Lors des consultations pré-budgétaires, l’Association des Hôteliers et Restaurateurs de l’Ile Maurice (AHRIM), l’Association des Hôtels de Charme, l’Association des Agences de Locations Saisonnières plaident pour un nombre de sièges-avion plus conséquent de même qu’une multiplication de vols opérés par des compagnies aériennes. La question qui se pose est de savoir si cette problématique est le réel obstacle à la relance du tourisme ou s’il y en a d’autres. En tout cas, il est intéressant à plus d’un titre d’écouter les principaux protagonistes touristes, eux-mêmes, les Mauriciens et les employés du secteur touristique en vue de mieux cerner l’équation d’un million de touristes cette année pour assurer une croissance robuste.
D’emblée, le Mauricien Essac se demande si les opérateurs ont encore un peu de lucidité : « Lane pase ti ena zis 300 000, sa lane la pe dir 1 M. Pakone si zot finn tonb lor zot latet . Jacques est, lui, plus pointilleux et tente de démonter ce qui est présenté comme une ineptie. « C’est une utopie. Un million de touristes jusqu’à décembre c’est 125 000 touristes au cours de chacun des huit mois restants et plus de 4 000, soit 20 vols au moins, par jour, soit quasiment un atterrissage par heure. Faut pas rêver… », laisse-t-il entendre.
Poids indéniable
Par ailleurs, les reproches fusent sur le maintien des restrictions sanitaires. Contrairement à ce qui se passe dans le monde, leur extension à Maurice et l’obsession de la vaccination continue entraînent des commentaires négatifs de la part des potentiels visiteurs. Eva, Française d’origine ukrainienne, qui déclare avoir dû annuler sa prochaine visite en juin, est catégorique. « J’ai tout annulé. Je ne vais pas dans un pays où il faut porter des masques à la plage et dans les rues, les bars sont fermés et je ne peux pas manger à la plage. Votre gouvernement doit être stupide s’il pense que c’est la quantité de sièges dans les avions qui est le problème. Ce sont en fait des mesures Covid qui sont le problème » , écrit-elle en guise de commentaires.
Cette argumentation est soutenue par Guy qui habite le Cap en Afrique du Sud. « Je vous comprends et des milliers de gens comme vous vont ailleurs où c’est bien moins cher comme la Thaïlande, les Seychelles l’Égypte.

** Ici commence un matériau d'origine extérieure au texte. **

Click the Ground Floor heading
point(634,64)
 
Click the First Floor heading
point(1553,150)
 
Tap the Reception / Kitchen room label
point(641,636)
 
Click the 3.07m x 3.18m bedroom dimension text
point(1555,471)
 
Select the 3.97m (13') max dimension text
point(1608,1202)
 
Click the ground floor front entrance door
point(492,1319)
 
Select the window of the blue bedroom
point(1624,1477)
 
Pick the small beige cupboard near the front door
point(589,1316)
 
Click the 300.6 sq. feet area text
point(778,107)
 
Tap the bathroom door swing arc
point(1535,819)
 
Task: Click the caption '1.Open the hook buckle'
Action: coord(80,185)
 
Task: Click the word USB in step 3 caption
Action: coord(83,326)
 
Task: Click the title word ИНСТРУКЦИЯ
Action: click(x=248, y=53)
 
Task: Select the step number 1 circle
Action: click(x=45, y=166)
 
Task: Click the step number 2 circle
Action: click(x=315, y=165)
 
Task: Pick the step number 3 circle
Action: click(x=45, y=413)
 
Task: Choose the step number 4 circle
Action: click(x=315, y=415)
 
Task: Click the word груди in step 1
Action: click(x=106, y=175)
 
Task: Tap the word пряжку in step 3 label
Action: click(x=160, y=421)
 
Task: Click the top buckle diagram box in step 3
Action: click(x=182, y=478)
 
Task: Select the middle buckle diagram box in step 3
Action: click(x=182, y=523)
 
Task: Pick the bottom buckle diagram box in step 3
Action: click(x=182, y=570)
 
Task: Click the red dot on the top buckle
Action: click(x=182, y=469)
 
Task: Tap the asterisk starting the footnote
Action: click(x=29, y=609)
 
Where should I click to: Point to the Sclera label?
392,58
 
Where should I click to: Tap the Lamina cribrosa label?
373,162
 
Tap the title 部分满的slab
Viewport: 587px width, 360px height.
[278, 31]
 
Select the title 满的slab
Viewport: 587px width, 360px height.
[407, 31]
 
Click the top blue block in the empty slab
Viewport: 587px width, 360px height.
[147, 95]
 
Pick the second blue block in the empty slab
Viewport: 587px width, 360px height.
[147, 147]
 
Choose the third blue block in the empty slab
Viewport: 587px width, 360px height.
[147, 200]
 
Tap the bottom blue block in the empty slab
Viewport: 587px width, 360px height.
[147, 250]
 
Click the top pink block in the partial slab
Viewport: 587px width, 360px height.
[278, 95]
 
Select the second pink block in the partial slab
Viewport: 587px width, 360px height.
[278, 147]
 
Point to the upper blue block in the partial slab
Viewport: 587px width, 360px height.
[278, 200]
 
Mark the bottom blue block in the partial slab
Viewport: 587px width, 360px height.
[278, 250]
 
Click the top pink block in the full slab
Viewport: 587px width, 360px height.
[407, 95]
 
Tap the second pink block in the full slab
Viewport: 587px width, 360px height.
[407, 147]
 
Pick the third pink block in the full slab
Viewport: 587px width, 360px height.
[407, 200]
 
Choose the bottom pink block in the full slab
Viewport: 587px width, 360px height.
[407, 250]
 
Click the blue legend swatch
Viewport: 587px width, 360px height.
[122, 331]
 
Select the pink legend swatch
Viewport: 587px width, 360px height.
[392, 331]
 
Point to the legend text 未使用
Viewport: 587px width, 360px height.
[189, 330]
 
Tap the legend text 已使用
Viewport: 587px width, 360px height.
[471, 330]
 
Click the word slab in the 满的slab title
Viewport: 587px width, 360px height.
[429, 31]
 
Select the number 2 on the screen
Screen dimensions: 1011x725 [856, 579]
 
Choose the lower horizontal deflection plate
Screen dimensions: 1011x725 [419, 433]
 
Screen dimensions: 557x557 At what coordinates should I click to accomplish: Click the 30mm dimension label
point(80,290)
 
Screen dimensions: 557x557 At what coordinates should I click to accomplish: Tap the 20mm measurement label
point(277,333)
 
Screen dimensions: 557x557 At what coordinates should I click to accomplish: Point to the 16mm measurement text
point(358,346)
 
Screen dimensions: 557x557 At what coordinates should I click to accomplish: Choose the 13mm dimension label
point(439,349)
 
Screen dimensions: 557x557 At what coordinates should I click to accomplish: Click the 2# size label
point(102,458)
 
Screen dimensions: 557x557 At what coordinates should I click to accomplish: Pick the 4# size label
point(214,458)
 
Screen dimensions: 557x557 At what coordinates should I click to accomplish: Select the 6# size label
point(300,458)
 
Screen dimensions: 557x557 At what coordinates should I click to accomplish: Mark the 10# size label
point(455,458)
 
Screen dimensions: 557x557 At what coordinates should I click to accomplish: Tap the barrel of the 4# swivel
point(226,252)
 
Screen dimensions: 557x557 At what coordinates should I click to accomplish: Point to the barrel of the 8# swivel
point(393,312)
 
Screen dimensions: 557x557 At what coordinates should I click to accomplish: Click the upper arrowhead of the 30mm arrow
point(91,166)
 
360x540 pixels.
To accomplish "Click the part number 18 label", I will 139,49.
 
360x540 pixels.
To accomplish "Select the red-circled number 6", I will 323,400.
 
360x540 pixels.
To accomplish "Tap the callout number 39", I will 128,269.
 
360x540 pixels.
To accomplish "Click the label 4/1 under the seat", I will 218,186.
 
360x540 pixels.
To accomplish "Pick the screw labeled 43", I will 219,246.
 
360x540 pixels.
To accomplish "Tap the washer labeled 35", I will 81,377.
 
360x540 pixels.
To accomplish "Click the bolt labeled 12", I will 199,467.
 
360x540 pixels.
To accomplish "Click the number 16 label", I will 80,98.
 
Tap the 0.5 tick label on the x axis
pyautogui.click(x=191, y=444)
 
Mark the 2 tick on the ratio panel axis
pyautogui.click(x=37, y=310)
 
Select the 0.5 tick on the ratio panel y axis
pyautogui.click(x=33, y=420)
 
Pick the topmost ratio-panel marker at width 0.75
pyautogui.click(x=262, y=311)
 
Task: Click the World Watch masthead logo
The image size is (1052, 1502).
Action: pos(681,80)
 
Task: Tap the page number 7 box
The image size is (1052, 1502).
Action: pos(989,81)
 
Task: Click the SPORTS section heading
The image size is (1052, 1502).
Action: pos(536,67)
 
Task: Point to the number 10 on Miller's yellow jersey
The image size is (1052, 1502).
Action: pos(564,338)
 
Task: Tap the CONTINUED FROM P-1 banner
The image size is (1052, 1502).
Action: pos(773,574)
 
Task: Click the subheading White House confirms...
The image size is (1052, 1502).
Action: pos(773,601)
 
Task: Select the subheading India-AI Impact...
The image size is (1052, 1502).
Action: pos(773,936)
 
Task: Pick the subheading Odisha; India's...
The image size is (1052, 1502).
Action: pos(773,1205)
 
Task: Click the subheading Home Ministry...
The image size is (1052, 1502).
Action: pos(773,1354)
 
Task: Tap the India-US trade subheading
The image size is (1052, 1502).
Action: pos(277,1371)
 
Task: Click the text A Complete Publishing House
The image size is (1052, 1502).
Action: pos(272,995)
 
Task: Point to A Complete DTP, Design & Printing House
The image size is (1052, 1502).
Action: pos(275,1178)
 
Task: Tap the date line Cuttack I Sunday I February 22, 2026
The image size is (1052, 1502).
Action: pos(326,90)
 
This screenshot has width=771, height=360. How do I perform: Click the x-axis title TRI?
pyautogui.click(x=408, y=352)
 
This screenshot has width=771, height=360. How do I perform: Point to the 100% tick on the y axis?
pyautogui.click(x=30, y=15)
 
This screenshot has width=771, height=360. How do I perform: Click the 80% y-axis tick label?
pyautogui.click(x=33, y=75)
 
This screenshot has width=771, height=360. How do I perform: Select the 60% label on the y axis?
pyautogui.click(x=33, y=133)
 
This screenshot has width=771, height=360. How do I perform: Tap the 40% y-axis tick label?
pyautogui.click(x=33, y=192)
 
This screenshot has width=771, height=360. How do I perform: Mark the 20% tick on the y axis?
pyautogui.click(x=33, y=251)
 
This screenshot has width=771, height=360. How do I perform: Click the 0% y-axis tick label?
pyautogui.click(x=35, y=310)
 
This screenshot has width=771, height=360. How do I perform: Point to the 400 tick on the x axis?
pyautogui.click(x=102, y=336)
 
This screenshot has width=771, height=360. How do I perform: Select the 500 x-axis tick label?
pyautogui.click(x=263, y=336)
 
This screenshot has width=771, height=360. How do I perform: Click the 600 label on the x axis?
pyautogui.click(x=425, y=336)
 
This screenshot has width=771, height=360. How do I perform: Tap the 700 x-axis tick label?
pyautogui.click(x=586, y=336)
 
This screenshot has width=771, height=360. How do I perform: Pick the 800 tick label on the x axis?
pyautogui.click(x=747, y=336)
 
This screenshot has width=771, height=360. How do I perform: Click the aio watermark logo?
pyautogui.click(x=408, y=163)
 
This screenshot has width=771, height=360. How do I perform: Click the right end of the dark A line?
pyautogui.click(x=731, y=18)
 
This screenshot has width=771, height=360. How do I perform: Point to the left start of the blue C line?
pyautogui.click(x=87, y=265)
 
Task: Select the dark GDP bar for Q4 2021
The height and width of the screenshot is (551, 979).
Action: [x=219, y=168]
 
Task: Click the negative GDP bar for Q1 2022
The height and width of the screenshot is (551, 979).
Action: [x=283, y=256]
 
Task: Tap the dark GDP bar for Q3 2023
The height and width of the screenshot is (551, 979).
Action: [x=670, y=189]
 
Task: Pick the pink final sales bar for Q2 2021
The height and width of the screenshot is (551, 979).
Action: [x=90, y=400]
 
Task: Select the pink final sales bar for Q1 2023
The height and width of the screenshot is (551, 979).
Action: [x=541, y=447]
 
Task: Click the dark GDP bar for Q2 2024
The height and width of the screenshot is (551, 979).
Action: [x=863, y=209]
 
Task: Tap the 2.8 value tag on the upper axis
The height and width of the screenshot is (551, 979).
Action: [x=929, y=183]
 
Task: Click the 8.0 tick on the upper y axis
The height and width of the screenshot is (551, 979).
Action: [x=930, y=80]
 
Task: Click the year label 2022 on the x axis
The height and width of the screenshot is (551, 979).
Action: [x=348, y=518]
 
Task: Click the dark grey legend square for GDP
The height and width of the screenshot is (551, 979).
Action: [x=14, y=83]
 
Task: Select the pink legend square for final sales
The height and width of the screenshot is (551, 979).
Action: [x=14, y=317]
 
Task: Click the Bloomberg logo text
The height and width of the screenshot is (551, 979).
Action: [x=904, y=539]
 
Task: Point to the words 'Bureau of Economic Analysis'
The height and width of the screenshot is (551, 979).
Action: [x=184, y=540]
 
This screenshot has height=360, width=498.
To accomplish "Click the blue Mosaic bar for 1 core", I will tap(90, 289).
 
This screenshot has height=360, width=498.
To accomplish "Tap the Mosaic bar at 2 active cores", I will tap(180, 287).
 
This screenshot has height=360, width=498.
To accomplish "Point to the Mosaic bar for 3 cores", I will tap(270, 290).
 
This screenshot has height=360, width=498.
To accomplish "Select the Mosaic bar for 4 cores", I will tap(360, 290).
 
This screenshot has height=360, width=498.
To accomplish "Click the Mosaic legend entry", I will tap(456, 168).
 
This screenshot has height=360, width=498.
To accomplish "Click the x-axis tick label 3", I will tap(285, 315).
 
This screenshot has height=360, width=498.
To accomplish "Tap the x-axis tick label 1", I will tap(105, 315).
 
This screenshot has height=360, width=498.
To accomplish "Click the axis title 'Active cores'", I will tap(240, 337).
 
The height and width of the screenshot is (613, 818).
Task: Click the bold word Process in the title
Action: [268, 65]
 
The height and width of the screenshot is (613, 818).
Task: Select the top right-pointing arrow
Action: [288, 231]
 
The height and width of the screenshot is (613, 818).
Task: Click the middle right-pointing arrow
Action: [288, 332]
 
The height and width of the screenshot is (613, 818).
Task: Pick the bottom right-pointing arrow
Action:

Alors bye bye Maurice on n’est pas des pigeons. Malheureusement, mon fils est Mauricien alors nous n’avons pas le choix. Nous sommes obligés d’aller à Maurice qui maintenant est très triste : pas de pique-nique à la plage, pas de bars et discothèque, et le masque comme des guignols. Pauvres Mauriciens ».
Dans sa colère et déception, il va beaucoup plus loin : « Arrêter de rêver, l’île Maurice est maintenant assimilée à une république bananière . Les avions sont complets pour la Thaïlande, Dubaï, Seychelles et Maldives. Cherchez l’erreur. Ce gouvernement de misérables est en train de tuer la poule aux œufs d’or. Dommage pour le peuple mauricien. »
« Drop all restrictions… »
Laurent, un autre étranger vivant à Maurice, regrette que le gouvernement n’ait pas allégé d’un iota les mesures jusqu’à fin juin 2022 alors qu’ailleurs dans le monde touristique les obstacles sanitaires tombent une à une. « Certains touristes vaccinés ou non sont contraints de subir des tests antigéniques ou PCR. Si les tests sont positifs, ils se retrouvent en isolement pendant une semaine. Le calcul est vite fait quand vous avez dix jours de vacances… Le problème n’est pas d’augmenter le nombre de sièges mais de supprimer des mesures qui n’ont jamais fonctionné partout ailleurs ! » proteste-t-il.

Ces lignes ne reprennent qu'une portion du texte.